(ACTIVITY)
Please repeat exactly the lines from the one containing "Task: Click the file" through the last line of the records below, both included, and leave out any pictures.

== Segment start ==

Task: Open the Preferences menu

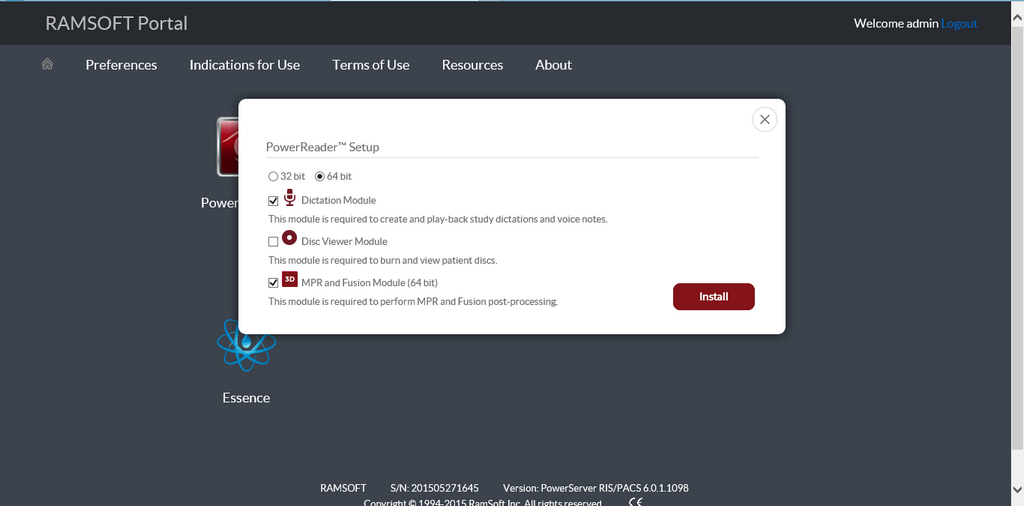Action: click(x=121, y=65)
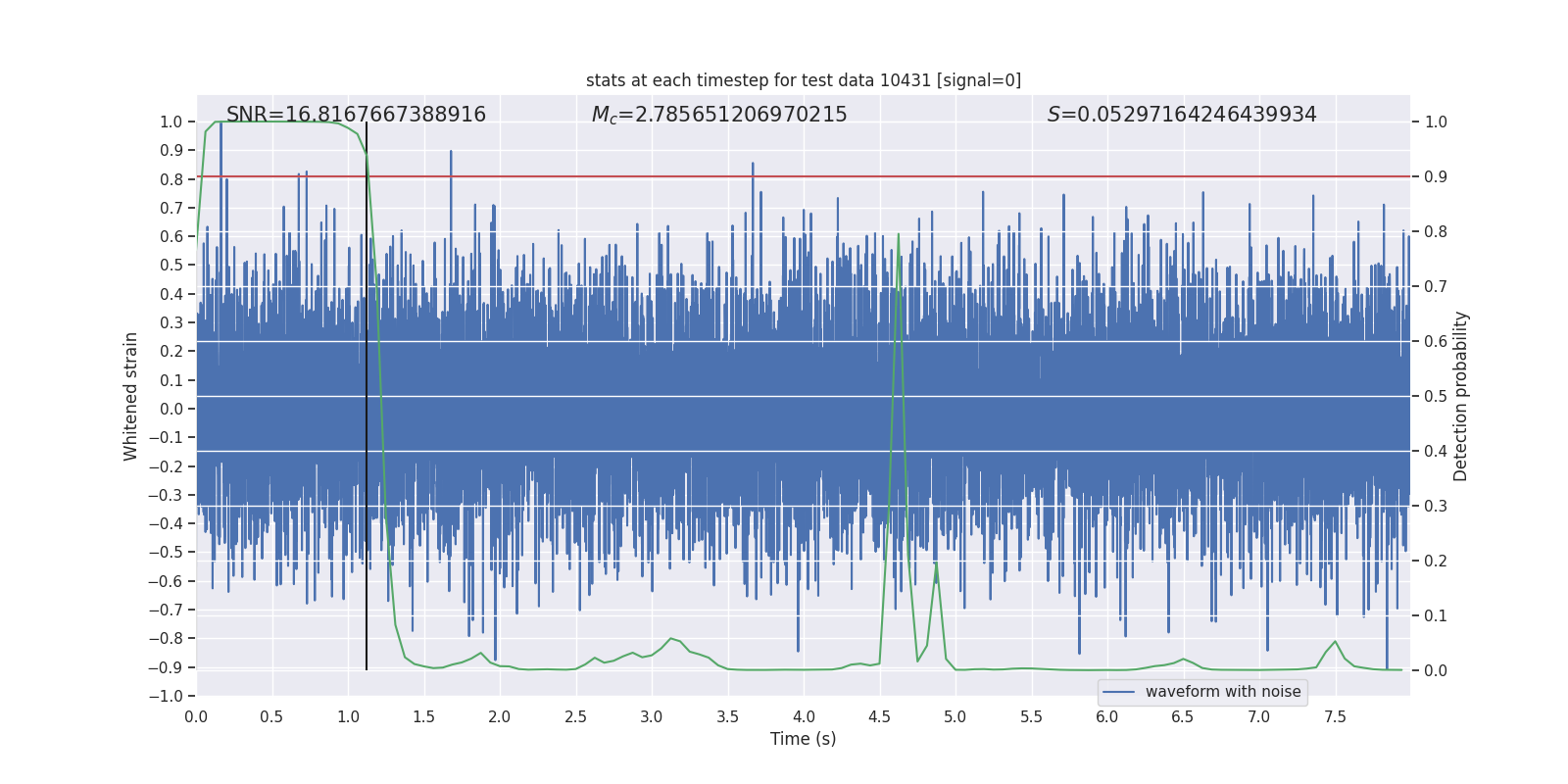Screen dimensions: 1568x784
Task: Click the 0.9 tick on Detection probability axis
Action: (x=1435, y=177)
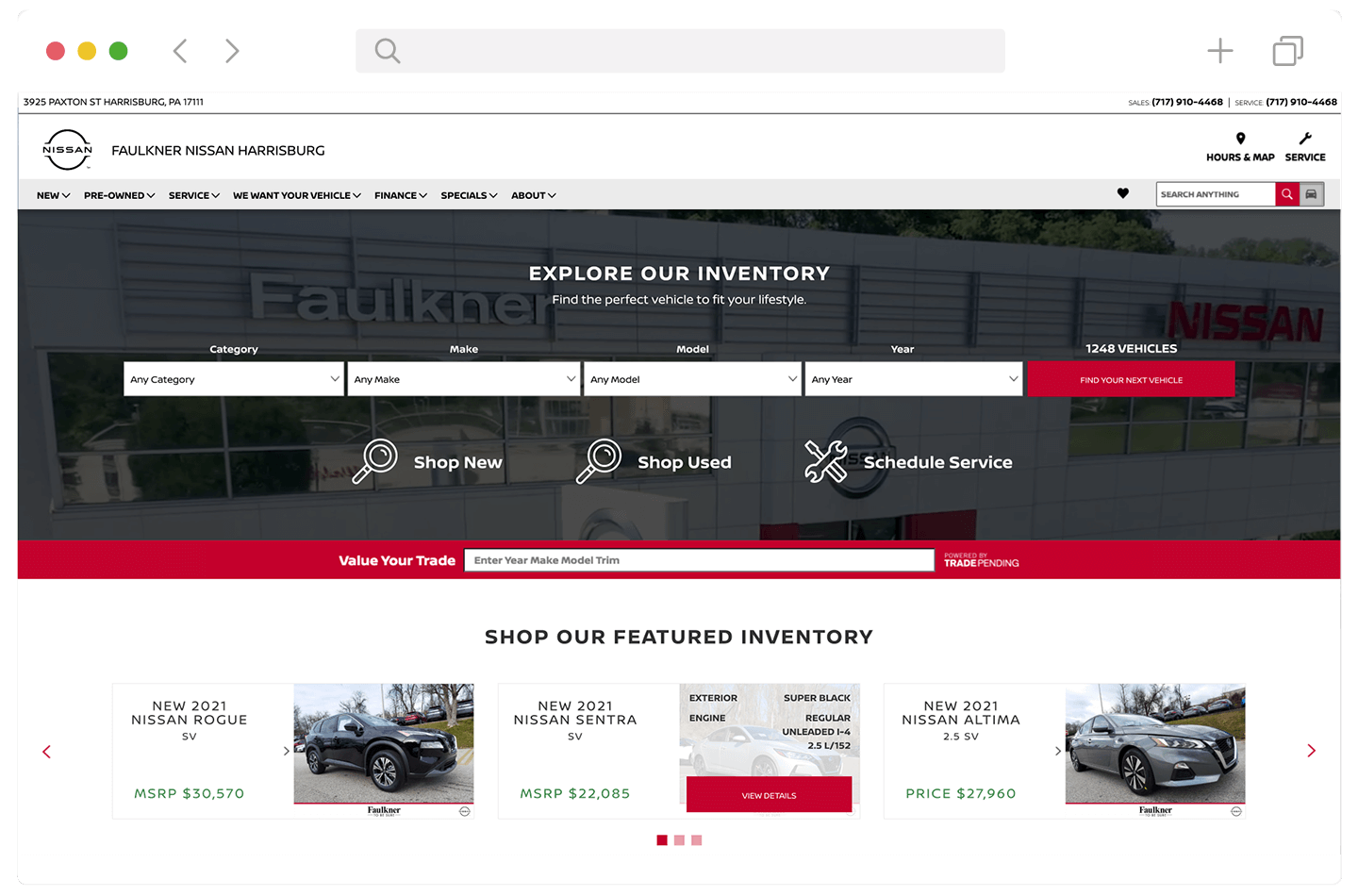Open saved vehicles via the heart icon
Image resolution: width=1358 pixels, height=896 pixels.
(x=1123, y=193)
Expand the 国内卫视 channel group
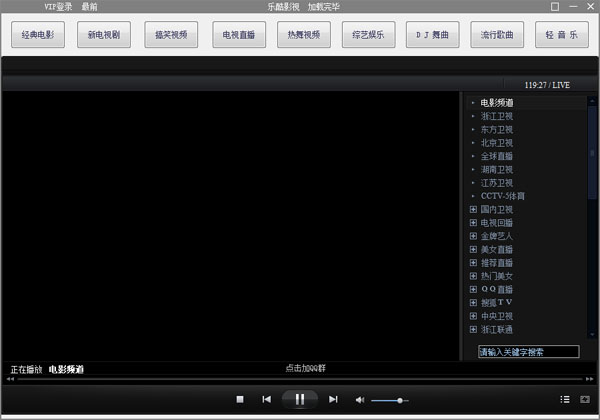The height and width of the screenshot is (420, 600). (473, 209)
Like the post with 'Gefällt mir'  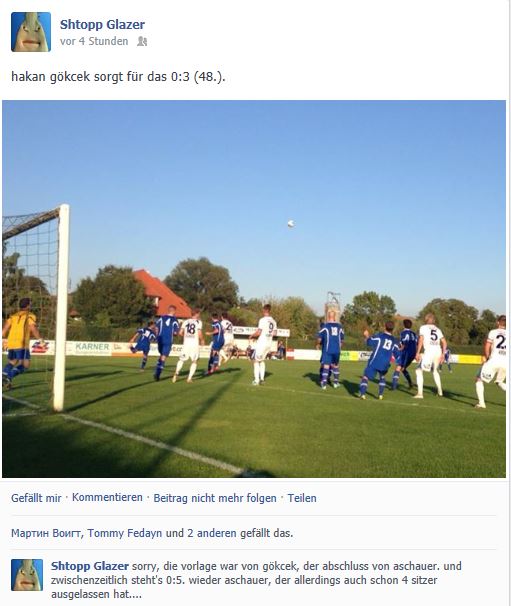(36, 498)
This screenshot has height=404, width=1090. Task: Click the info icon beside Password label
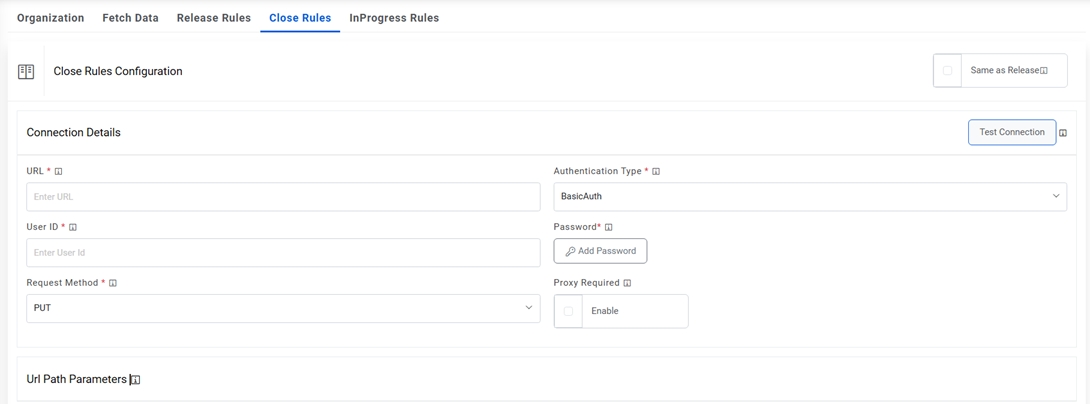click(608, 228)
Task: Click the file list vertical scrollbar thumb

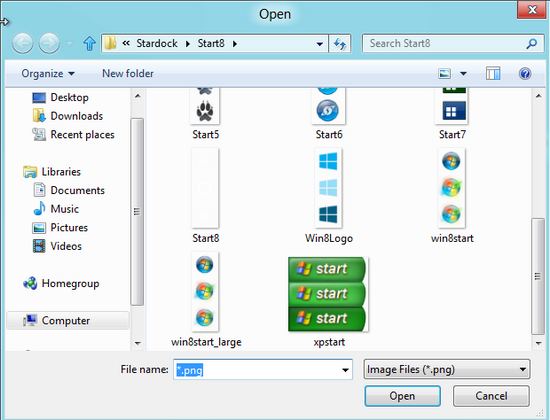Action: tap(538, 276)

== Segment end ==

(RESPONSE TO THE EXERCISE)
Task: Click the file list vertical scrollbar thumb

Action: tap(538, 276)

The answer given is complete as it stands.